Opinión

¿Una crisis sin remedio?

Acabo de leer Informe sobre España. Repensar el Estado o destruirlo, de Santiago Muñoz Machado, sólo unas pocas semanas después de haber hecho lo propio con El desgobierno de lo público, de Alejandro Nieto. Dos obras recientes de dos maestros consagrados del Derecho Administrativo que, rompiendo los límites que impone la especialización académica, se adentran en el campo del ensayo para reflexionar sobre la actual crisis del Estado en su vertiente política, jurídica e institucional. Los dos libros están magníficamente escritos y en ambos se analiza con lucidez y rigor la realidad que constituye su objeto. Los dos son diferentes: Nieto ha sido siempre un autor más heterodoxo y polémico, y su reflexión incide más en cuestiones políticas de fondo, mientras Muñoz Machado muestra una mayor querencia por la técnica jurídica a la hora de analizar la crisis institucional del Estado. El libro de Nieto, marcado por un profundo pesimismo, se asemeja a la autopsia de un cadáver institucional, en tanto el de Muñoz Machado recuerda al diagnóstico de un enfermo grave, pero en modo alguno desahuciado. Nieto es tajante al calificar al actual régimen como una partitocracia en la que la corrupción se ha vuelto sistémica. Muñoz Machado se concentra en diseccionar el laberinto de ineficiencia, disfunciones y, en fin, caos en que ha degenerado el Estado de las autonomías, desvelando el origen de las patologías que lo aquejan, cifrado en los graves errores de organización territorial cometidos en una Transición mitificada. Pero aunque las diferencias entre ambas obras sean sustanciales –ni tocan los mismos asuntos, ni los enfocan del mismo modo– ambas comparten rasgos comunes, con el telón de fondo de la reflexión sobre nuestro orden político. Recomiendo vivamente la lectura de ambos libros.

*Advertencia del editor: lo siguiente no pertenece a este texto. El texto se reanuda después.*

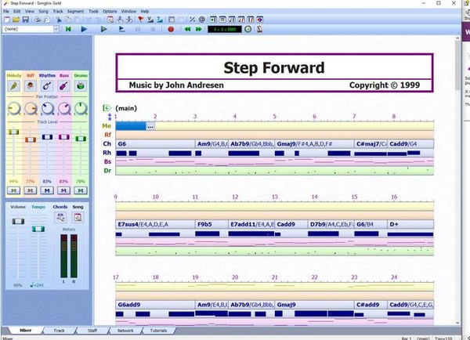Image resolution: width=470 pixels, height=340 pixels.
Task: Mute the Bass track
Action: [64, 190]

Y, sin embargo, ambos me han decepcionado por igual. ¿Por qué? Porque esos dos libros, como muchos otros publicados en los últimos años, contienen, en líneas generales, un acertado y brillante diagnóstico de la situación. Pero, en cambio, apenas si son capaces de esbozar una propuesta de terapia. Muñoz Machado no pasa de proponer algunas reformas paliativas para poner un poco de orden en ese Título VIII de la Constitución al que otro viejo maestro de nuestro Derecho Público – Santamaría Pastor – ha calificado recientemente como un museo de los horrores jurídicos. Nieto reconoce, en varios pasajes de su obra, la extrema dificultad de reformar un sistema cuyo principal problema son, paradójicamente, los únicos actores que podrían aportar la solución, es decir: los propios partidos políticos.

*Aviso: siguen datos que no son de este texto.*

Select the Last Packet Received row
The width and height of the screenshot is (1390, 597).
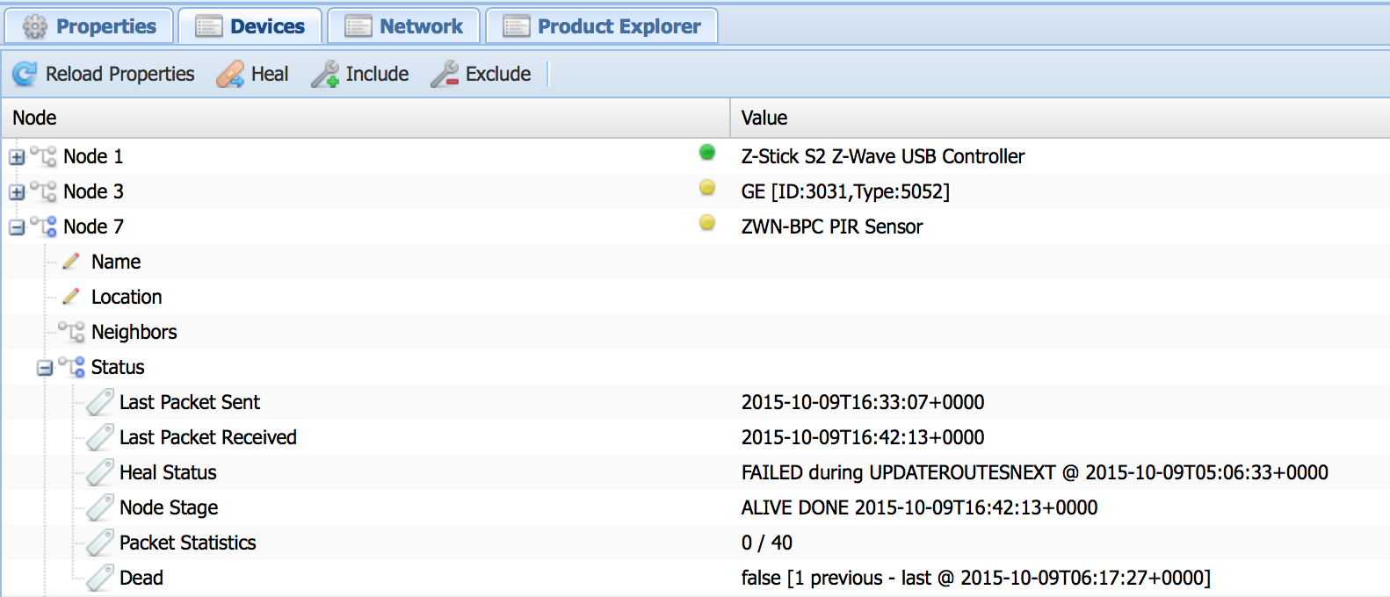(x=207, y=437)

Cuando hasta los viejos maestros parecen incapaces de proponer una hoja de ruta de reformas es que algo grave sucede. Lo peculiar de la actual crisis no son los problemas que revela, sino la abrumadora ausencia de soluciones reales que, desde el sistema y sus aledaños, se ofrecen. Tal vez esta crisis no sea tal, sino algo diferente: el inicio de un lento pero inexorable proceso de decadencia de un Estado de bienestar agotado e insostenible pero, al mismo tiempo, incapaz de reformarse a sí mismo, en tanto su principal soporte –la clase media, o sea: la mayoría de nosotros– sigamos dispuestos, elección tras elección, a mantener en el poder a una oligarquía de partidos que no son más que nuestro espejo, a cambio de que apuntalen como sea un statu quo que todo el mundo se obstina en considerar irrenunciable. Nuestro orden político se asemeja a la ciudad de Venecia: se hunde equis centímetros cada año, pero tardará todavía demasiado tiempo en hundirse por completo. Sobrevive en una suerte de equilibrio inestable, al que nadie pone remedio, por temor a que una reforma en profundidad pueda precipitar un desastre. Entretanto, el tinglado va aguantando, o eso parece, y en los parlamentos se entablan debates en los que los argumentos recuerdan la aburrida danza de las moscas atrapadas en el interior de una botella, condenadas, una y otra vez, a estrellarse en la misma frontera de cristal. Pero el miedo a cortarnos con los cristales nos impide romper esa botella, cada vez más vacía, cada vez más estrecha.